Directions for this task: What is needed is an exact copy of the lines in the listing below, from the one with "The image size is (826, 503)." up to and including the one with "This screenshot has width=1568, height=769.", with no other lines.

[[ Material for this task open ]]

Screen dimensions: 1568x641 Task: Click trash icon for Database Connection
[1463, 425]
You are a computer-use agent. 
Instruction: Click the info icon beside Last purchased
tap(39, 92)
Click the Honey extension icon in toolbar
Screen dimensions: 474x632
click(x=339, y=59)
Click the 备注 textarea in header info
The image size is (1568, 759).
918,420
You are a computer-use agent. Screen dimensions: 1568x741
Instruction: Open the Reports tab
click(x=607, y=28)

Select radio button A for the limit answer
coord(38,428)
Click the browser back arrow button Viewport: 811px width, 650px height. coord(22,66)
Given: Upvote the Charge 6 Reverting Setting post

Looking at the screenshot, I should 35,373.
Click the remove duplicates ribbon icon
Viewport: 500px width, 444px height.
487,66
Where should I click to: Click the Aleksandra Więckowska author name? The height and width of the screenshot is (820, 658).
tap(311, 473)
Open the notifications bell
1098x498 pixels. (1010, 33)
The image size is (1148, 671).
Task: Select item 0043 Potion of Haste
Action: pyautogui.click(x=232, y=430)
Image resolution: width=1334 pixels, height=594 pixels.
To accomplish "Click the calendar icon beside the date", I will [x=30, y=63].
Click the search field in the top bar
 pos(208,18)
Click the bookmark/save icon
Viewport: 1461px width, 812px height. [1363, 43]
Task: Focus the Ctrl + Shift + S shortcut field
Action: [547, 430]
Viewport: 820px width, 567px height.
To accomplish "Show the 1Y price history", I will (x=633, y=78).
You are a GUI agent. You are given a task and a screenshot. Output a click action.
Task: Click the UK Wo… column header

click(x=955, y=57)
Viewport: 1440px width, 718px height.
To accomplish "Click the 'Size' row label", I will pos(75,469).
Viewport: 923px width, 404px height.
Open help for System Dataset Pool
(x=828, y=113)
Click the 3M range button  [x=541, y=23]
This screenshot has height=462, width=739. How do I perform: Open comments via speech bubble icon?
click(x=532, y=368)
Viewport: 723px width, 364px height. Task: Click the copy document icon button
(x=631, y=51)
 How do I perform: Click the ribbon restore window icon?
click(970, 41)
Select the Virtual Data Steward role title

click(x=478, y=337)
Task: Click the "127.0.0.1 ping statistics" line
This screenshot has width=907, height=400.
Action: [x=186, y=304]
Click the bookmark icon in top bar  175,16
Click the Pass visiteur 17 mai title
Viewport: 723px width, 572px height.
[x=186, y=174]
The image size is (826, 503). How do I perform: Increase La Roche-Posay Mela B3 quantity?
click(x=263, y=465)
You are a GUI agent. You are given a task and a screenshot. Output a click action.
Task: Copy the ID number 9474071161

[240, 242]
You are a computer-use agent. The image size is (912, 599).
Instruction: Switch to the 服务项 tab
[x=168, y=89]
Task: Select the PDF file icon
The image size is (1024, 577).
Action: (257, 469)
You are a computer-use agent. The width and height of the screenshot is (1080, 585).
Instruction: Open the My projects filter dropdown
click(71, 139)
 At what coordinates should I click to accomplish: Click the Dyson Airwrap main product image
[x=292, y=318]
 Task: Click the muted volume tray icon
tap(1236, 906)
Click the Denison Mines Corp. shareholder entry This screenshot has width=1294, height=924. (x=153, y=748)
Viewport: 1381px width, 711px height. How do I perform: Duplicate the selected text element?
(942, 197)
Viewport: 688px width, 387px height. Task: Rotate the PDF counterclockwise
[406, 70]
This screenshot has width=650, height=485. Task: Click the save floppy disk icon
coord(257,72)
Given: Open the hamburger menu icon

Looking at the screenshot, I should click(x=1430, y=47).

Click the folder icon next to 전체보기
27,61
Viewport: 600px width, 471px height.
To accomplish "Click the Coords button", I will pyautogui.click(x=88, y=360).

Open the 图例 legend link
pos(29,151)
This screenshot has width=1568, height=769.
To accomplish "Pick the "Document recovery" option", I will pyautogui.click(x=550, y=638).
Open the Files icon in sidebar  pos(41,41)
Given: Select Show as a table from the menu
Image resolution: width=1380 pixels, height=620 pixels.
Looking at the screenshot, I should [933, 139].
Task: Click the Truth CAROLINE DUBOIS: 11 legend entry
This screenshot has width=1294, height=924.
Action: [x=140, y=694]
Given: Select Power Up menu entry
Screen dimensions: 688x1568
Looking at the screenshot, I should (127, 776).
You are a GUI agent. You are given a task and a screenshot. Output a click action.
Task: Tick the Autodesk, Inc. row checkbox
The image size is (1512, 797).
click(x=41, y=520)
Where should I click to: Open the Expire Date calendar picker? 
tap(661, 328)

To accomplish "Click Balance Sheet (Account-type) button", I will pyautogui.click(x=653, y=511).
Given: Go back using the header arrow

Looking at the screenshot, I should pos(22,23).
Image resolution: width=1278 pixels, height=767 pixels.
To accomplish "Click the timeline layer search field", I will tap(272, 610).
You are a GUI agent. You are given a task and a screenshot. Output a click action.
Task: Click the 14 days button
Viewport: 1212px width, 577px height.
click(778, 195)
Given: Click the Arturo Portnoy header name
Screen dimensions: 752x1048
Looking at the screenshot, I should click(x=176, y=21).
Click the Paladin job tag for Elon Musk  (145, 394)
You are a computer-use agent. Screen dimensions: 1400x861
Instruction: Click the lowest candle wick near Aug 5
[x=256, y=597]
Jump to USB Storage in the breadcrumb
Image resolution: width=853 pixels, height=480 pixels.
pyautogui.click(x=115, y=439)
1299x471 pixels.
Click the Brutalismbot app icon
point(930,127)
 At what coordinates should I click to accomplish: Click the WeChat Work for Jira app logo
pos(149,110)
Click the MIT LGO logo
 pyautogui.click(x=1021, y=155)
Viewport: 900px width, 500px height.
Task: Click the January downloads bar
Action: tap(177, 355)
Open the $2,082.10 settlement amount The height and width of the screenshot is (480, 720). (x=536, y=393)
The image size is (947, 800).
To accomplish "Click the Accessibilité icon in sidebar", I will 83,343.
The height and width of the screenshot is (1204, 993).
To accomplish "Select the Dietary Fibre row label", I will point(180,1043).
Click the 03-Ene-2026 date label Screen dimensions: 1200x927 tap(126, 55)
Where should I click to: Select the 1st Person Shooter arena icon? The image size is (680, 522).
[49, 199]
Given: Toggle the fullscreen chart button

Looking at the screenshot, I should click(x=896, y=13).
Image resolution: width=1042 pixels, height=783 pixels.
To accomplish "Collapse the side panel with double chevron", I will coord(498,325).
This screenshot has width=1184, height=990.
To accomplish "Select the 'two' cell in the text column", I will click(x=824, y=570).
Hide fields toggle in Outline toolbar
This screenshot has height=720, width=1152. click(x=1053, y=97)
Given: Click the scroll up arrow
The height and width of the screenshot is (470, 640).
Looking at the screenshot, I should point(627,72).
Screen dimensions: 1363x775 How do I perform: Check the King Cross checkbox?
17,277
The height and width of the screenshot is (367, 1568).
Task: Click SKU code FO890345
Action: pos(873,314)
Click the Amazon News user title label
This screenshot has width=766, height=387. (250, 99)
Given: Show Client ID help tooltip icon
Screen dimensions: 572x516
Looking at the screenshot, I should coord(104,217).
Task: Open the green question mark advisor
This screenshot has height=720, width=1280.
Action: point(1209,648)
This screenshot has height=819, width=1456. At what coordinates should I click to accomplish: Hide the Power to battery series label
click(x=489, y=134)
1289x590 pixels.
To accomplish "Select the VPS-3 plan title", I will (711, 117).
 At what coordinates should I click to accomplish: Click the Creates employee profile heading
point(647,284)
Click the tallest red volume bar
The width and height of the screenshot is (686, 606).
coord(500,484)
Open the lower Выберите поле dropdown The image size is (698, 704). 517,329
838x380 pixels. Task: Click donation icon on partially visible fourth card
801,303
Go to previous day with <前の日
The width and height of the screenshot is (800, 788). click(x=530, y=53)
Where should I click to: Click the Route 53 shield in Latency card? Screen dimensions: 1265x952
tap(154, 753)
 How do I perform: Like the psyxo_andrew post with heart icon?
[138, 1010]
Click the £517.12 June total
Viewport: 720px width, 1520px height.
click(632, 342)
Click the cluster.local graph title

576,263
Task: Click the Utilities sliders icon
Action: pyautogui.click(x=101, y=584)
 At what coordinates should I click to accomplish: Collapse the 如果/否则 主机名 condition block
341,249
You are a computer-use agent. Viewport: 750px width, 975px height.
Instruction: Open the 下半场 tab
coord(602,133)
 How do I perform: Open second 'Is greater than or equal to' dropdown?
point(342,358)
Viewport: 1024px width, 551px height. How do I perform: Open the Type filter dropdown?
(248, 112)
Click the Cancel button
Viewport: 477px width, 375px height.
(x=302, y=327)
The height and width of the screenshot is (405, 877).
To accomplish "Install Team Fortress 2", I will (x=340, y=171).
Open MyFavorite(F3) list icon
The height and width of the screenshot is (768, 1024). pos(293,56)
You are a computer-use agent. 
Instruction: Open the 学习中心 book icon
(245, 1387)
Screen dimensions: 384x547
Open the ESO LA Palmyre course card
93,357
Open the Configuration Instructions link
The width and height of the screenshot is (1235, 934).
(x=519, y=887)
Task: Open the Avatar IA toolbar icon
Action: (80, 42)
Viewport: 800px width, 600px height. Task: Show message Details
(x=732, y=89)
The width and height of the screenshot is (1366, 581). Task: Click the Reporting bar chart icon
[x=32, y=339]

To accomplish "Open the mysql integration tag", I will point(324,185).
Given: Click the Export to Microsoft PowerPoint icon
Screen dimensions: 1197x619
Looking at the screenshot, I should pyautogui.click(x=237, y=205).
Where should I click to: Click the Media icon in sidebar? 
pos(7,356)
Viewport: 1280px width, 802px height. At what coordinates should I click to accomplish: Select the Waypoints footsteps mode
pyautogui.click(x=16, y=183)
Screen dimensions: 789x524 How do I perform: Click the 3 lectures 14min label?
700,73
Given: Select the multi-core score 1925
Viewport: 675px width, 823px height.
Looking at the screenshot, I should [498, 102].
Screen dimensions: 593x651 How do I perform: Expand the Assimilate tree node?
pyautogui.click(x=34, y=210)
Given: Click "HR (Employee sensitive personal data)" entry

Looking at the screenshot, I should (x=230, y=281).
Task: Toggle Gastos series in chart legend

[[ Material for this task closed ]]

The completed task:
The image size is (826, 503). How do I perform: Increase La Roche-Posay Mela B3 quantity?
click(x=263, y=465)
You are a GUI agent. You are given a task and a screenshot. Output a click action.
Task: Copy the ID number 9474071161

[240, 242]
You are a computer-use agent. The image size is (912, 599).
Instruction: Switch to the 服务项 tab
[x=168, y=89]
Task: Select the PDF file icon
The image size is (1024, 577).
Action: (257, 469)
You are a computer-use agent. The width and height of the screenshot is (1080, 585).
Instruction: Open the My projects filter dropdown
click(71, 139)
 At what coordinates should I click to accomplish: Click the Dyson Airwrap main product image
[x=292, y=318]
 Task: Click the muted volume tray icon
tap(1236, 906)
Click the Denison Mines Corp. shareholder entry This screenshot has width=1294, height=924. (x=153, y=748)
Viewport: 1381px width, 711px height. How do I perform: Duplicate the selected text element?
(942, 197)
Viewport: 688px width, 387px height. Task: Rotate the PDF counterclockwise
[406, 70]
This screenshot has width=650, height=485. Task: Click the save floppy disk icon
coord(257,72)
Given: Open the hamburger menu icon

Looking at the screenshot, I should click(x=1430, y=47).

Click the folder icon next to 전체보기
27,61
Viewport: 600px width, 471px height.
To accomplish "Click the Coords button", I will pyautogui.click(x=88, y=360).

Open the 图例 legend link
pos(29,151)
This screenshot has width=1568, height=769.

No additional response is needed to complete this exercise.